You are correct, I got scammed, only 8 ALU's.
At least I am mostly right about the register file not being the performance killing limit that was claimed.
You win some, you lose some.
> Brett (ggtgp.delete@this.yahoo.com) on April 26, 2017 1:27 pm wrote:
> > anon (spam.delete.delete@this.this.spam.com) on April 26, 2017 5:08 am wrote:
> > > RichardC (tich.delete@this.pobox.com) on April 25, 2017 6:41 pm wrote:
> > > > anon (spam.delete.delete@this.this.spam.com) on April 23, 2017 6:35 am wrote:
> > > >
> > > > > For pure unrolling it's just a matter of predication. Losing 2 ALU cycles for of execution because
> > > > > you used a 4 wide loop and needed 4n+2 is negligible. It's not done any different with vectors.
> > > >
> > > > It's a huge deal if n=0 or n=1, which is very common in some quite interesting cases
> > > > (as mentioned before, looping over colliding entries in a hashtable bucket).
> > > >
> > >
> > > You get the same problem with vectorization though. You'd do it
> > > anyway because 1 or 2 cycles is better than 2 or 6 cycles.
> > >
> > > > And the word "just" is almost always a sign of a weak argument.
> > >
> > > As are generalizations.
> > >
> > > >
> > > > > If you need an actual prologue and epilogue it's still not wasted. Unless you've found
> > > > > some magic that enables you to execute instructions before their operands are ready
> > > > > you have to wait for the preceding instructions to finish on an OoO machine too.
> > > >
> > > > Not necessarily. The OoO may be finishing up some work unrelated to the loop.

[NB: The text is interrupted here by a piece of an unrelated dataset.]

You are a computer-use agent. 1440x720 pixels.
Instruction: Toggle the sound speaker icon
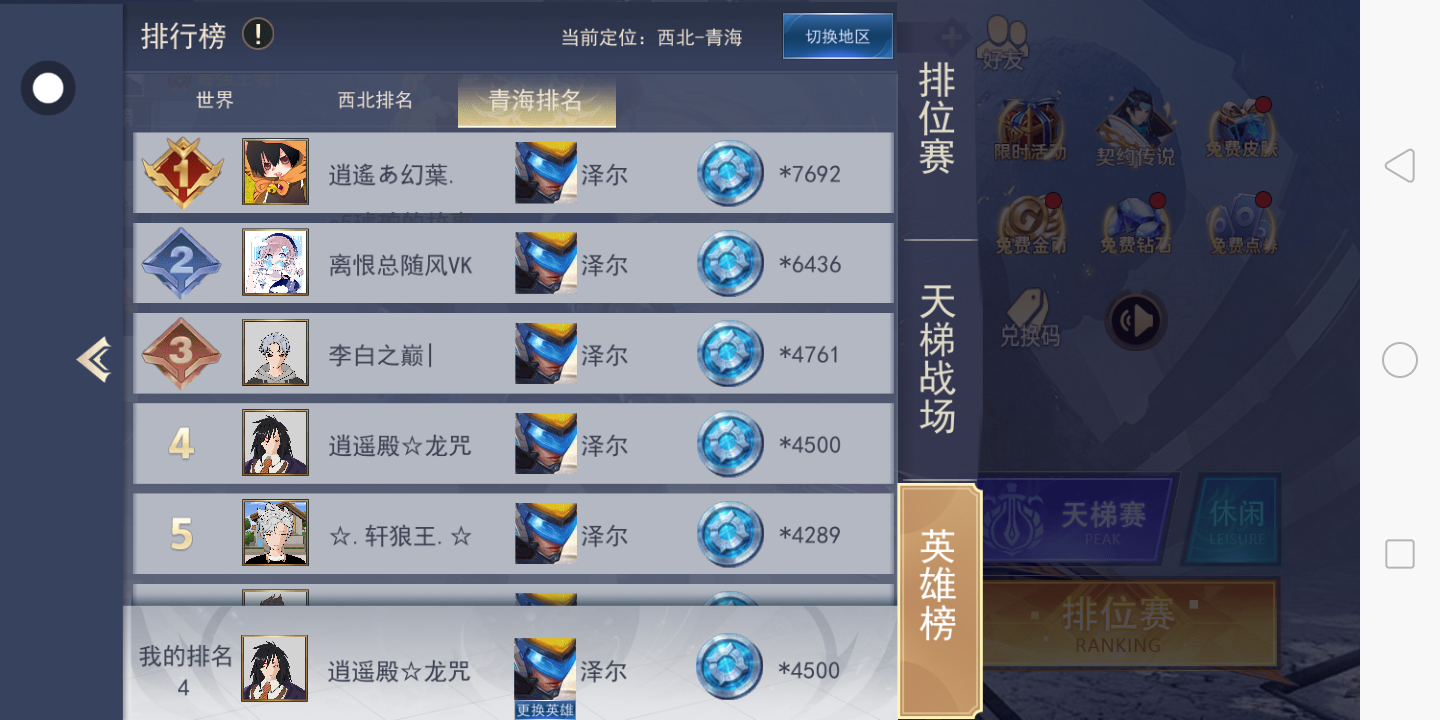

> > > > The OoO can *sometimes* use those execution units in the warmup and cooldown of the loop;
> > > > the in-order VLIW can *never* use them.
> > > >
> > >
> > > Sometimes.
> > > I don't think they'll ever have the problem of running out of ALUs.
> > > Using the Mill Gold as an example I'd say 8 ALUs are enough that you won't run
> > > out most of the time and if you do waste a cycle it's still wide enough that
> > > the benefit of running the loop at "full" speed outweighs the downside.
> > > What I'd expect to be a problem is utilization. I mean 4 ALUs vs 8 ALUs at 1/3 of
> > > the clockrate you have to keep them busy way better than OoO does to be faster.
> >
> > Gold has 37 pipelines and 16 retire stations So your numbers are a bit off. ;)
>
> Last I checked retire stations aren't ALUs.
>
> Only exu are ALUs.
You are correct, I got scammed, only 8 ALU's.
At least I am mostly right about the register file not being the performance killing limit that was claimed.
You win some, you lose some.